** Start **
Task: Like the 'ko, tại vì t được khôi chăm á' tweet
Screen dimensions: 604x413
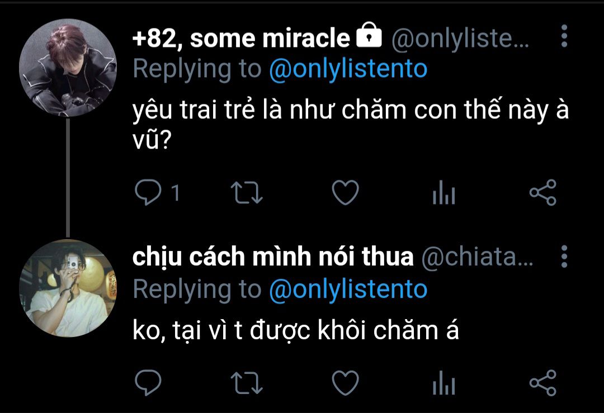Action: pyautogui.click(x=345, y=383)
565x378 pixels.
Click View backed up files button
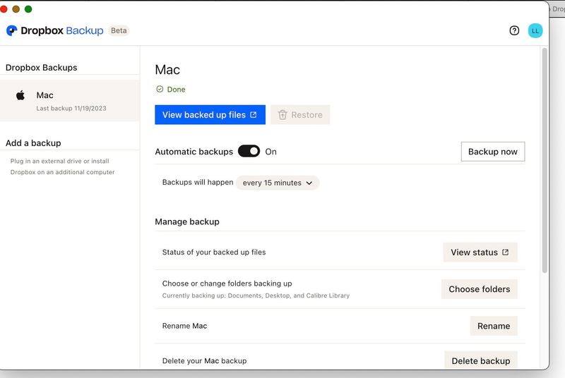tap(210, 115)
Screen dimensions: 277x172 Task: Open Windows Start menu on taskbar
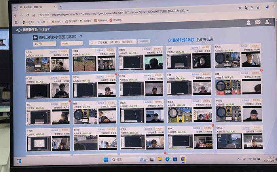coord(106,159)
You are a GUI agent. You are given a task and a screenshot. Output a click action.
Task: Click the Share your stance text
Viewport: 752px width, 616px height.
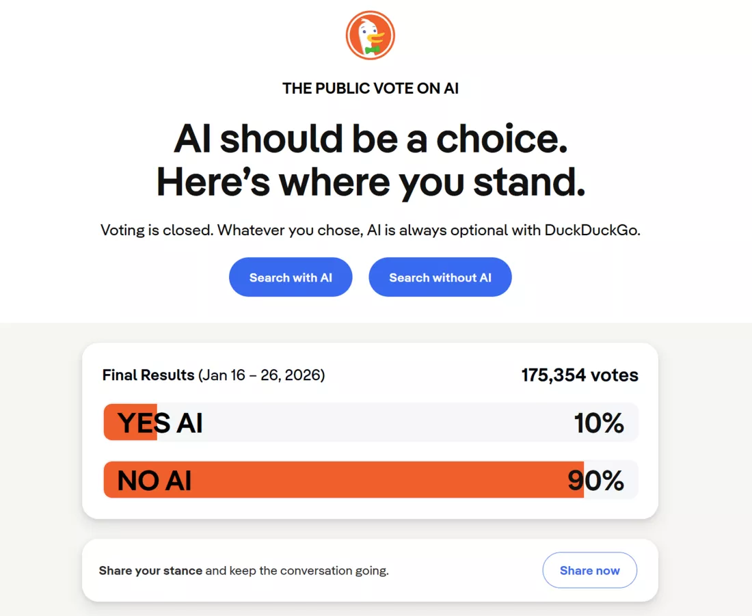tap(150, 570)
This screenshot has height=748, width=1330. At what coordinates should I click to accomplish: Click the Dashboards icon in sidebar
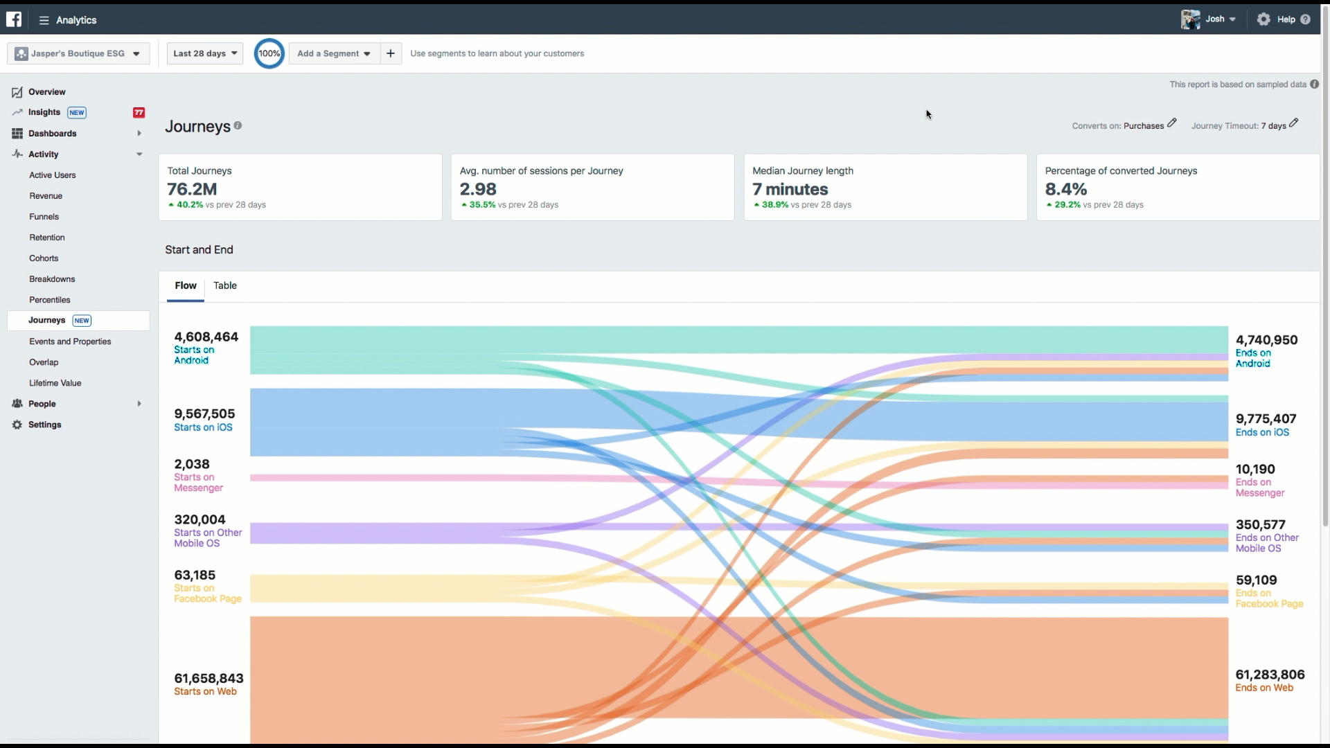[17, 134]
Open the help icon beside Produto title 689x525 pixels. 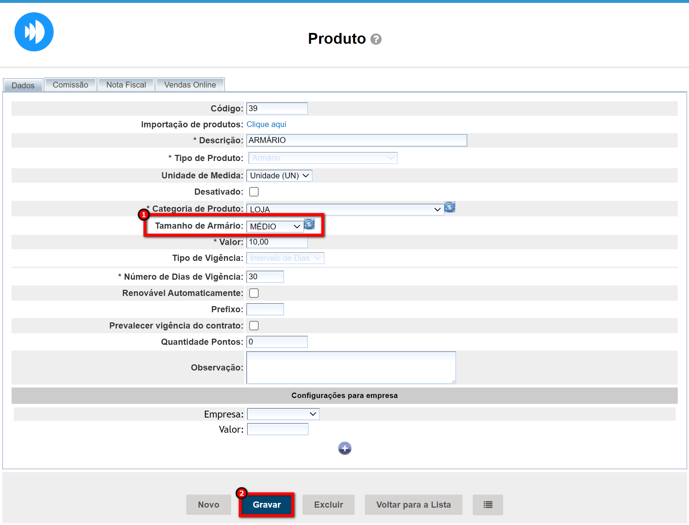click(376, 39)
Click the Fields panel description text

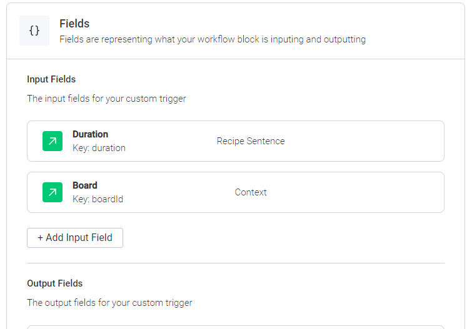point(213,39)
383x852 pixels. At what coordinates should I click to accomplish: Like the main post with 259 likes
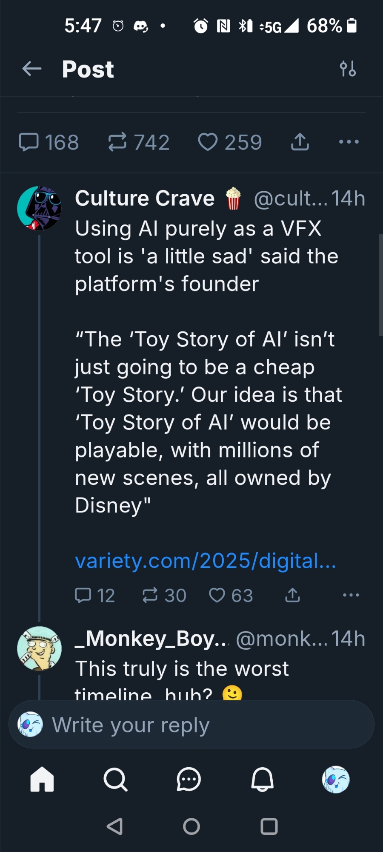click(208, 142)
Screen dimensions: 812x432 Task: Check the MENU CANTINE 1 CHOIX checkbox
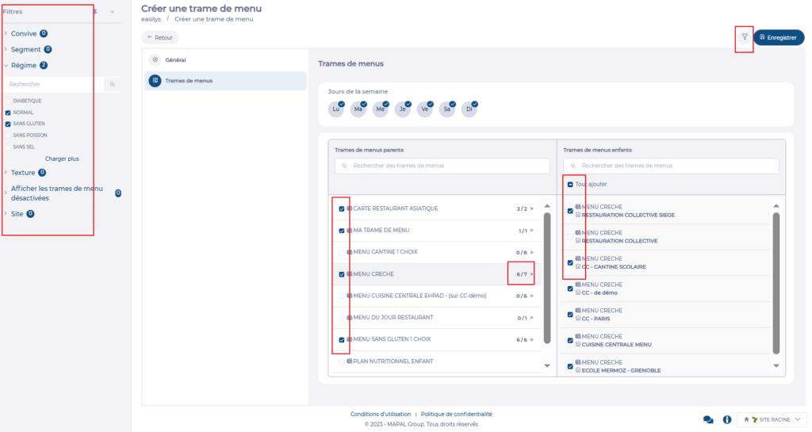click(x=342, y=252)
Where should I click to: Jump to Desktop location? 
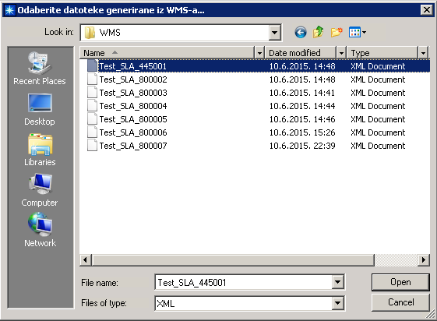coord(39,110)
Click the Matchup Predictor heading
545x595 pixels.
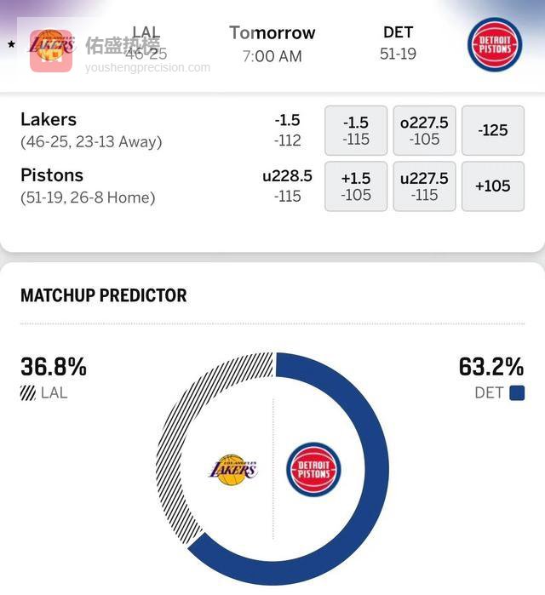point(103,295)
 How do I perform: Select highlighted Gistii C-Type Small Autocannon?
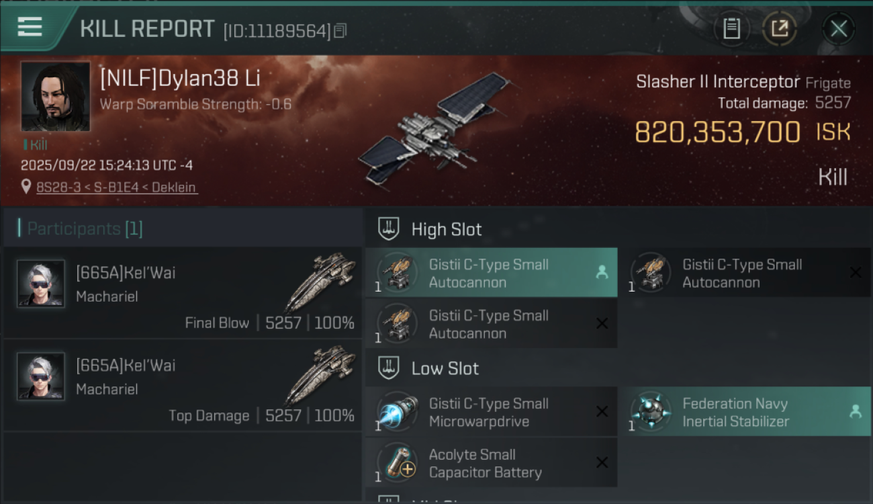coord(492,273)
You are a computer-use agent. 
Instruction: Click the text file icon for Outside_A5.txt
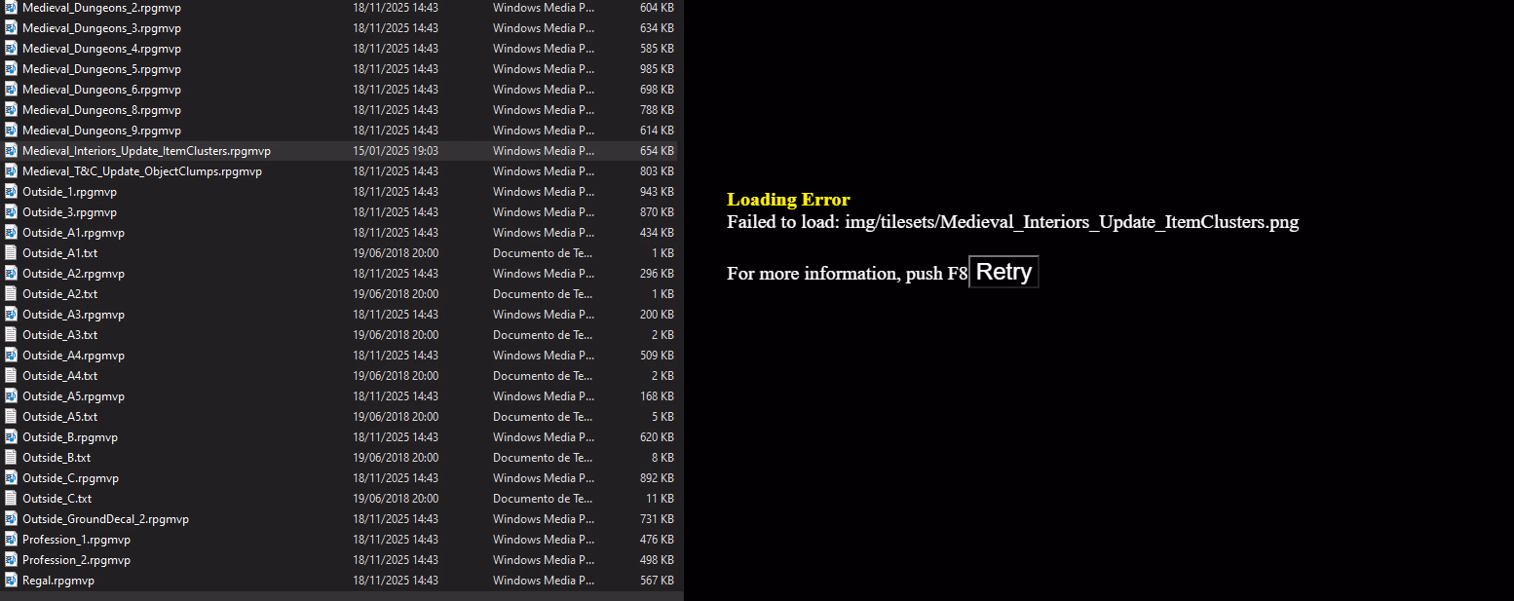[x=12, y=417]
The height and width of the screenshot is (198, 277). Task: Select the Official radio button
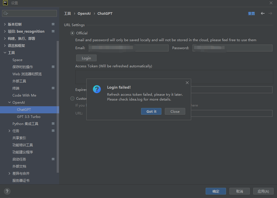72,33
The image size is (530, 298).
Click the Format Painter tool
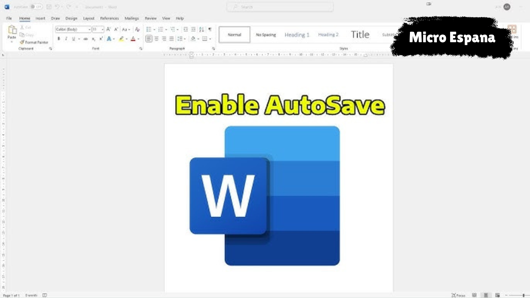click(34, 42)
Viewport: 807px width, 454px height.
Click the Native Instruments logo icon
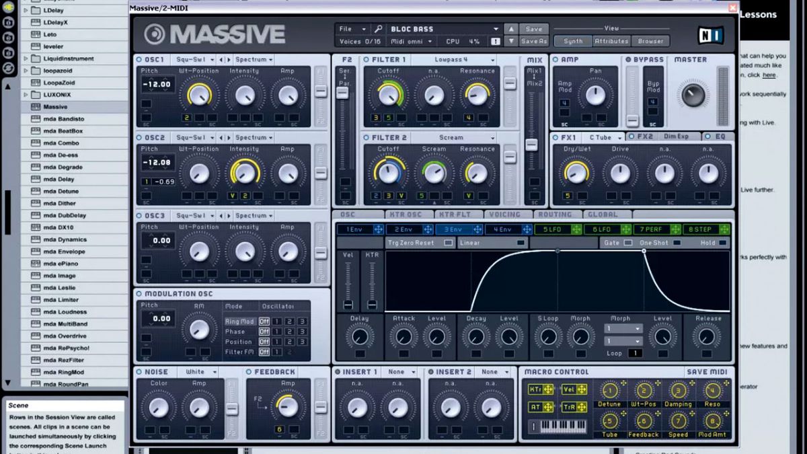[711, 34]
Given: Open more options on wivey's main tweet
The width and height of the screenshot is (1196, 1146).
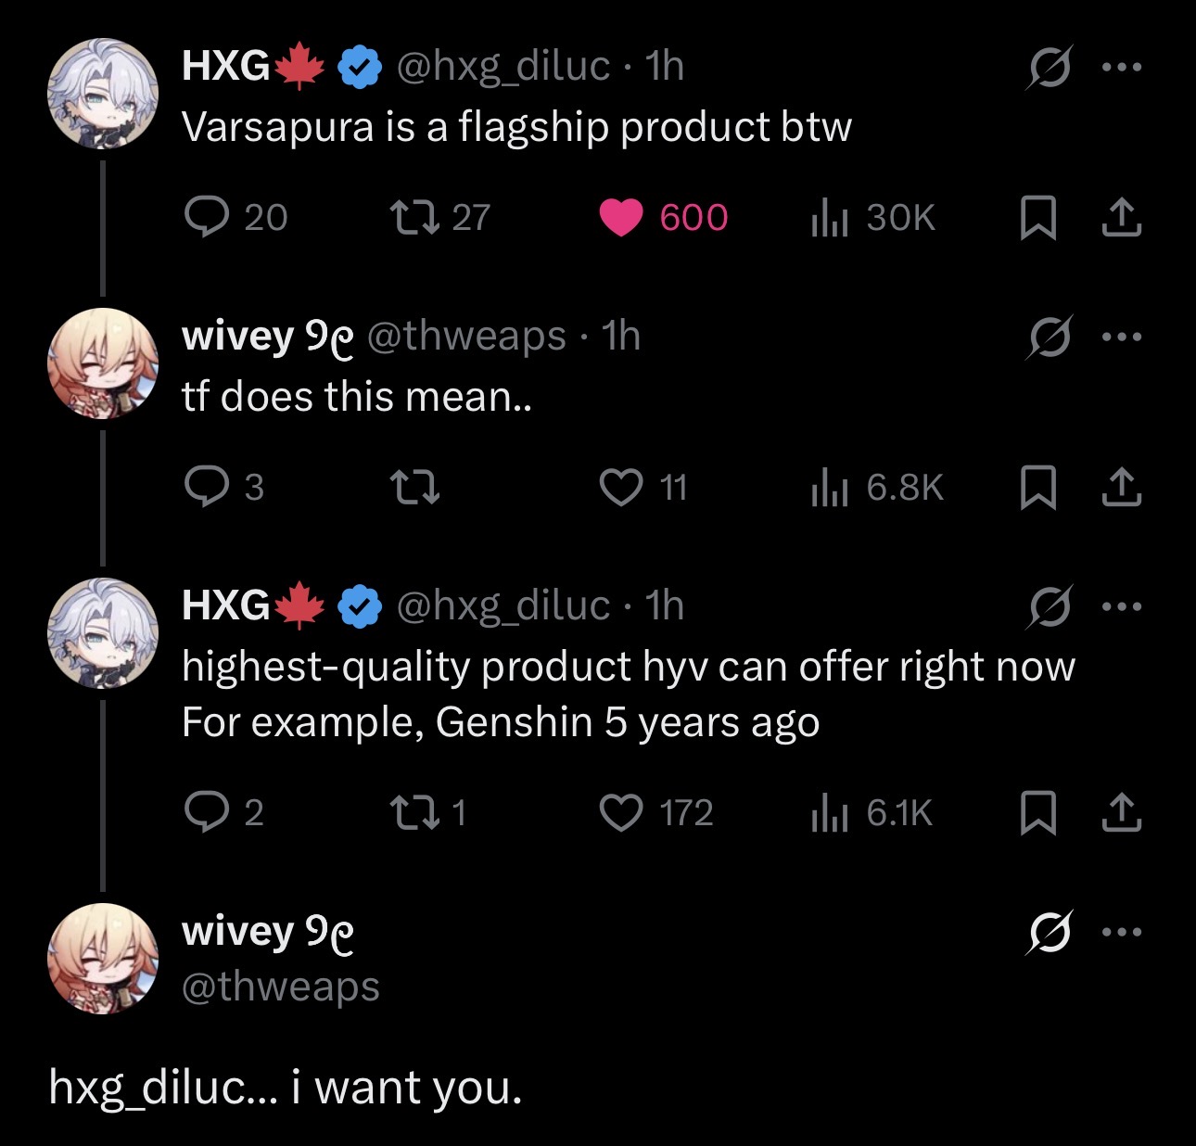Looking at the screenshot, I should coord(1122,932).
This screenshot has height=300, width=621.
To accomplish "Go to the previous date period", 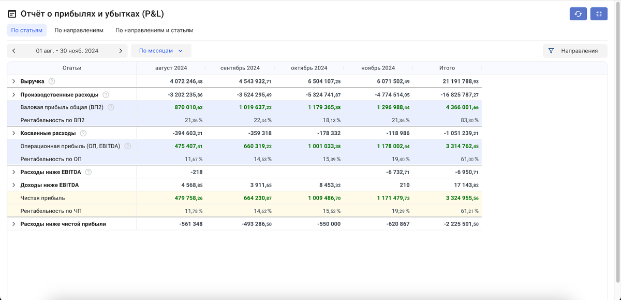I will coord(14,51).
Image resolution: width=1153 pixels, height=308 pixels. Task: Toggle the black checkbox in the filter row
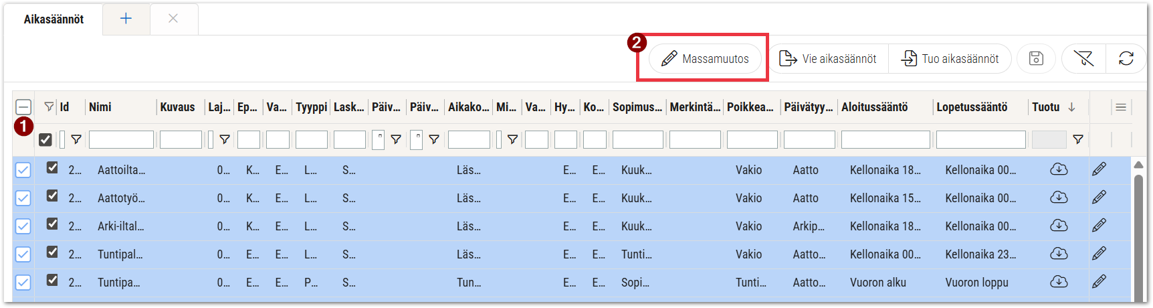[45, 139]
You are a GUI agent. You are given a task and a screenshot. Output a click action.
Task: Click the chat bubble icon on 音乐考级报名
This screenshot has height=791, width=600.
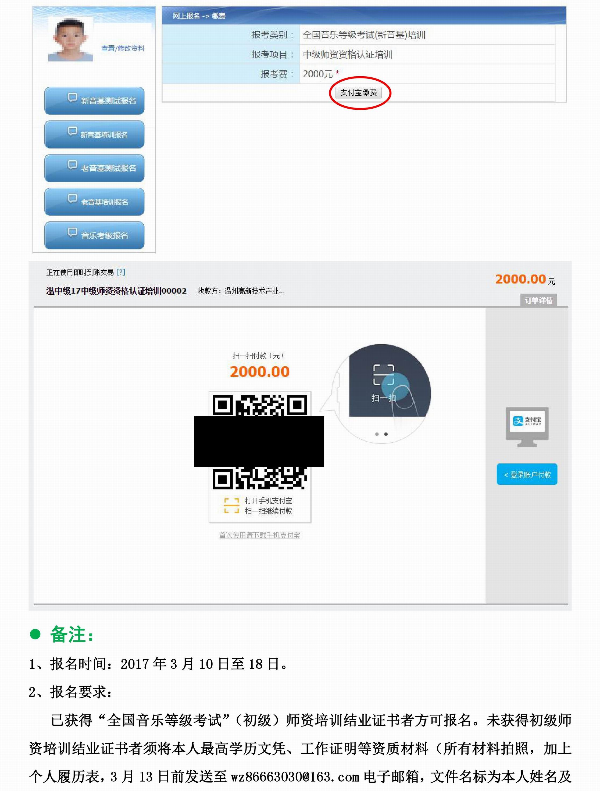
** End **
Copy out every line of the listing above that contains the word "checkbox".

Screen dimensions: 812x432 Task: Check the MENU CANTINE 1 CHOIX checkbox
Image resolution: width=1153 pixels, height=308 pixels. Task: Toggle the black checkbox in the filter row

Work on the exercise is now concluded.